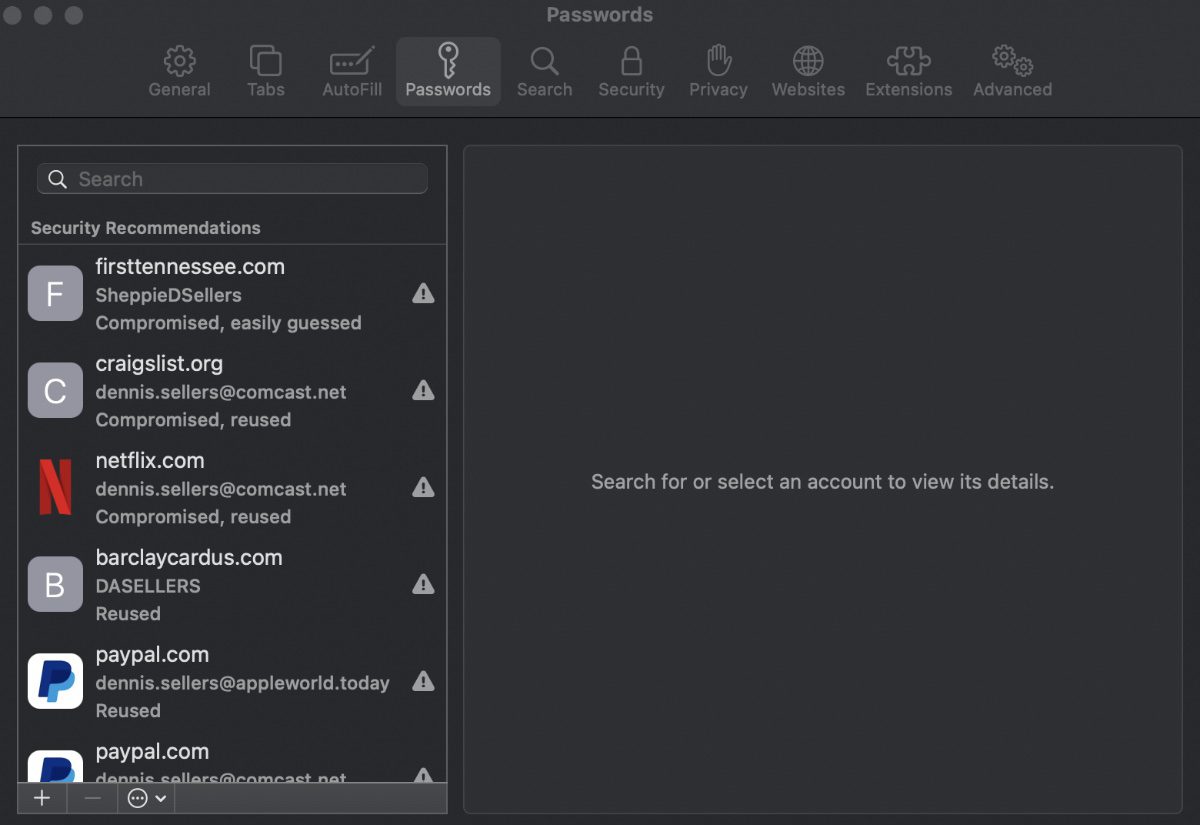Switch to the Advanced gears pane
This screenshot has width=1200, height=825.
pos(1012,71)
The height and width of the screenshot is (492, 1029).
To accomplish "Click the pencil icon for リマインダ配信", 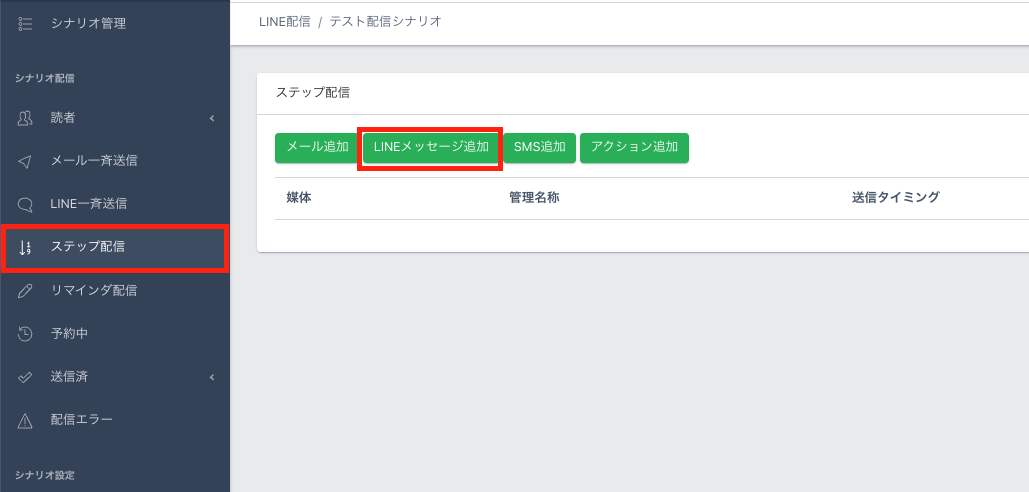I will tap(26, 291).
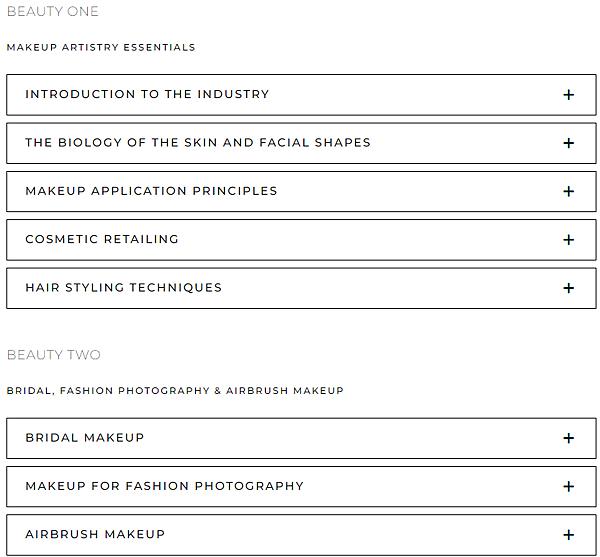Image resolution: width=600 pixels, height=557 pixels.
Task: Expand the Bridal Makeup accordion
Action: (85, 438)
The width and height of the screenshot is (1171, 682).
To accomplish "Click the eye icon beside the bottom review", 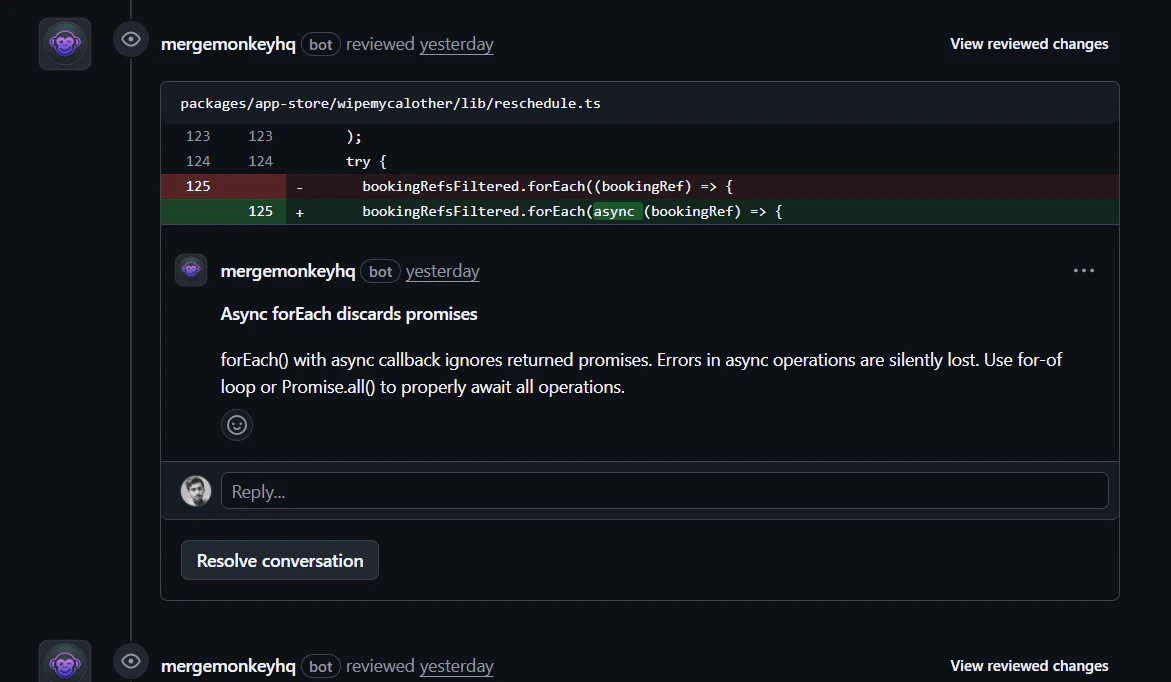I will tap(131, 661).
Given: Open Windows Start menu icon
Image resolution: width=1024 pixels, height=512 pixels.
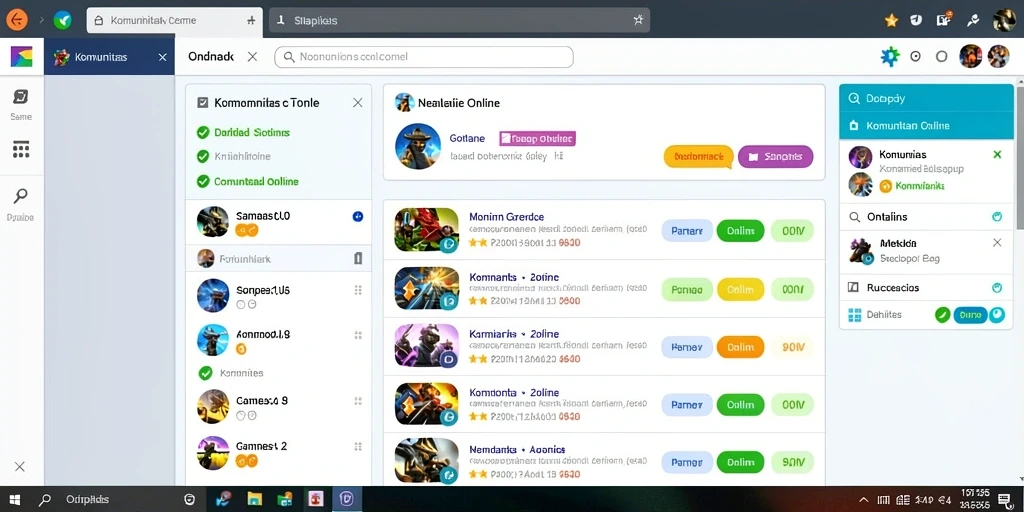Looking at the screenshot, I should [14, 500].
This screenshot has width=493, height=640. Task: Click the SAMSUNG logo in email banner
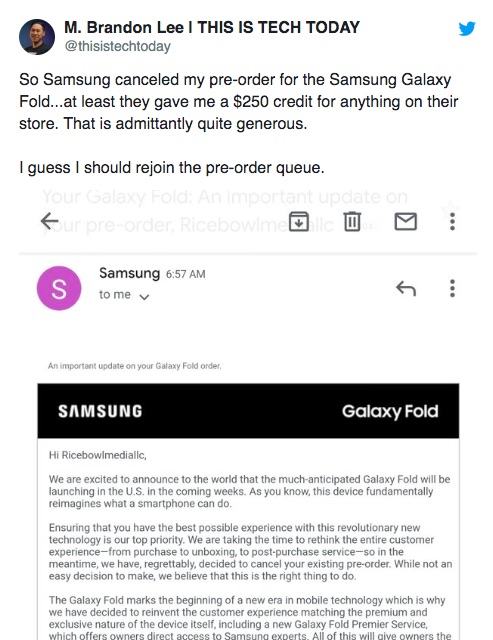tap(100, 411)
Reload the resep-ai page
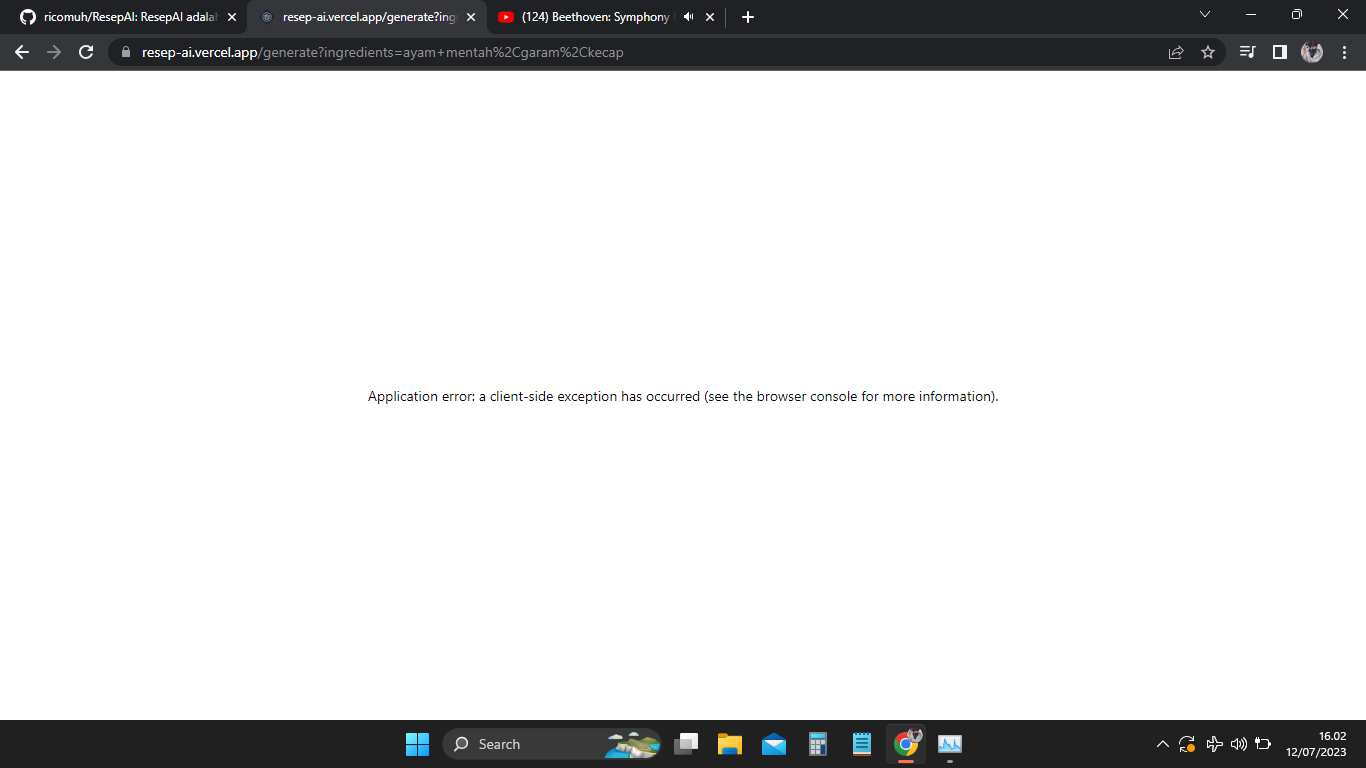Viewport: 1366px width, 768px height. coord(85,52)
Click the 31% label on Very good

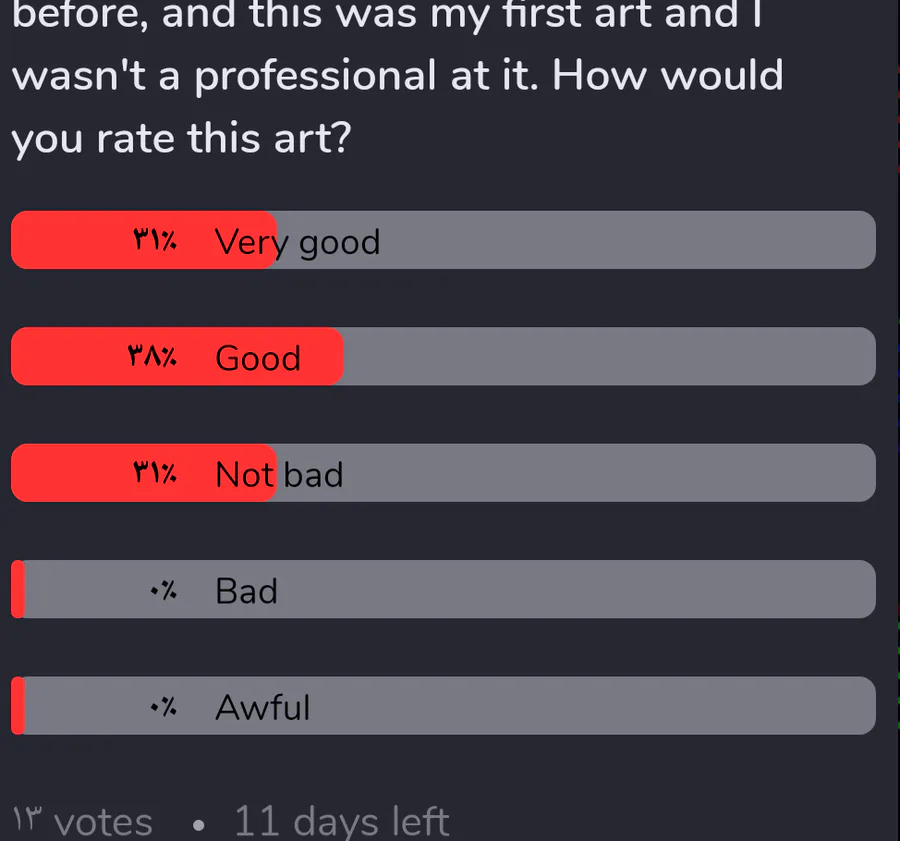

Work instructions: Beginning with the line where "Reload the resep-ai page" appears, reproduce every remaining line of the listing above, the last one included, but none of the pictures.

Response area:
Reload the resep-ai page
Viewport: 1366px width, 768px height. coord(85,52)
Click the 31% label on Very good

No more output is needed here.